[Given text]
:::::

A Thomas flowmeter is a device in which heat is transferred at a measured rate from an electric coil to a flowing fluid, and the flow rate of the stream is calculated from the measured increase of the fluid temperature. Suppose a device of this sort is inserted in a stream of nitrogen, the current through the heating coil is adjusted until the wattmeter reads \(1.25 \mathrm{kW},\) and the stream temperature goes from \(30^{\circ} \mathrm{C}\) and \(110 \mathrm{kPa}\) before the heater to \(34^{\circ} \mathrm{C}\) and \(110 \mathrm{kPa}\) after the heater. (a) If the specific enthalpy of nitrogen is given by the formula \(\hat{H}(\mathrm{kJ} / \mathrm{kg})=1.04\left[T\left(^{\circ} \mathrm{C}\right)-25\right]\) what is the volumetric flow rate of the gas (L/s) upstream of the heater (i.e., at \(30^{\circ} \mathrm{C}\) and \(110 \mathrm{kPa}\) )? (b) List several assumptions made in the calculation of Part (a) that could lead to errors in the calculated flow rate.

Oxygen at \(150 \mathrm{K}\) and 41.64 atm has a tabulated specific volume of \(4.684 \mathrm{cm}^{3} / \mathrm{g}\) and a specific internal energy of 1706 J/mol. (a) The figure \(1706 \mathrm{J} / \mathrm{mol}\) is not the true internal energy of one g-mole of oxygen gas at \(150 \mathrm{K}\) and 41.64 atm. Why not? In a sentence, state the correct physical significance of that figure. (The term "reference state" should appear in your statement.) (b) Calculate the specific enthalpy of \(\mathrm{O}_{2}(\mathrm{J} / \mathrm{mol})\) at \(150 \mathrm{K}\) and \(41.64 \mathrm{atm},\) and state the physical significance of this figure. What can you say about the reference state used to calculate it?

:::::

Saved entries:
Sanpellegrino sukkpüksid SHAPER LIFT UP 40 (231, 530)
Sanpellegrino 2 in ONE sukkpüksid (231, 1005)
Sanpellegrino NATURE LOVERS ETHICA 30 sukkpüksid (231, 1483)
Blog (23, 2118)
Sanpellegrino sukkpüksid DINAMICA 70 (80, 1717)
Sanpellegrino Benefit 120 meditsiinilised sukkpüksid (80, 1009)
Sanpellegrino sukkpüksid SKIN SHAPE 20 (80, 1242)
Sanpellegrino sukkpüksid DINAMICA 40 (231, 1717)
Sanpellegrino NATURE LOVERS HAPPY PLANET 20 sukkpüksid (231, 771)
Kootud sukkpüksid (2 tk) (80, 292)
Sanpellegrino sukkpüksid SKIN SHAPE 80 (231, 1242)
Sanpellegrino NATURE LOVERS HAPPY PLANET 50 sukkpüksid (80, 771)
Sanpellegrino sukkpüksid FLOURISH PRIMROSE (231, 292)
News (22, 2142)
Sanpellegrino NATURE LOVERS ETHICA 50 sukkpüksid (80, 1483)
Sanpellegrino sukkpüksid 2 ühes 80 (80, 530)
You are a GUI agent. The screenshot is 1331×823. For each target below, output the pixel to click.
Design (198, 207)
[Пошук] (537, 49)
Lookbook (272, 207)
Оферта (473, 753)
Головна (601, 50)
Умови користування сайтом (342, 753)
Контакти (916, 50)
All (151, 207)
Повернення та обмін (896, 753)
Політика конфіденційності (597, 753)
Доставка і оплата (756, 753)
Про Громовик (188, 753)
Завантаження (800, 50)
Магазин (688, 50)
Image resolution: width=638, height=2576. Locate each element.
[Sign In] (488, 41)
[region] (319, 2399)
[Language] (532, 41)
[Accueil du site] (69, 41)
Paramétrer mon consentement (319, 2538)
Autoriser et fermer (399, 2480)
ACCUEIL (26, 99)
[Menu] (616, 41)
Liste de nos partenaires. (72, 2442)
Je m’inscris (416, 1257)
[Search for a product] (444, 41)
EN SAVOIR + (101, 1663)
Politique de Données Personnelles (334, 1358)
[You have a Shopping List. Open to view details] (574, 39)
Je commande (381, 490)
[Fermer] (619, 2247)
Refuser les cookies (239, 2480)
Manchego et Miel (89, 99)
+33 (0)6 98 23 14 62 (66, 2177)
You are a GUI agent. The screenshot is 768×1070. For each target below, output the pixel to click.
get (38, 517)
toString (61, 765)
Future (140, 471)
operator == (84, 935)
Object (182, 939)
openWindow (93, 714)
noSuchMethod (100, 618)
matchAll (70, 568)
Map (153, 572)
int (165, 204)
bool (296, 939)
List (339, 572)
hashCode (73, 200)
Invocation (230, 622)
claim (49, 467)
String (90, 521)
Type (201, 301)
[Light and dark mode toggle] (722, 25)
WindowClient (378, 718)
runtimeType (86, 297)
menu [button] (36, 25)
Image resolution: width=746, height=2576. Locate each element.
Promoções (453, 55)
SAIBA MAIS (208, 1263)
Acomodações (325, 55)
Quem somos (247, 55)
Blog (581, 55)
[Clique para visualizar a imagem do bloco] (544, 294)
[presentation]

:::::

[What this task involves] Copy everything in the thermodynamics text from "Oxygen at \(150" down to "to calculate it?", keeping every character unchanged.

[Worked solution]
Oxygen at \(150 \mathrm{K}\) and 41.64 atm has a tabulated specific volume of \(4.684 \mathrm{cm}^{3} / \mathrm{g}\) and a specific internal energy of 1706 J/mol. (a) The figure \(1706 \mathrm{J} / \mathrm{mol}\) is not the true internal energy of one g-mole of oxygen gas at \(150 \mathrm{K}\) and 41.64 atm. Why not? In a sentence, state the correct physical significance of that figure. (The term "reference state" should appear in your statement.) (b) Calculate the specific enthalpy of \(\mathrm{O}_{2}(\mathrm{J} / \mathrm{mol})\) at \(150 \mathrm{K}\) and \(41.64 \mathrm{atm},\) and state the physical significance of this figure. What can you say about the reference state used to calculate it?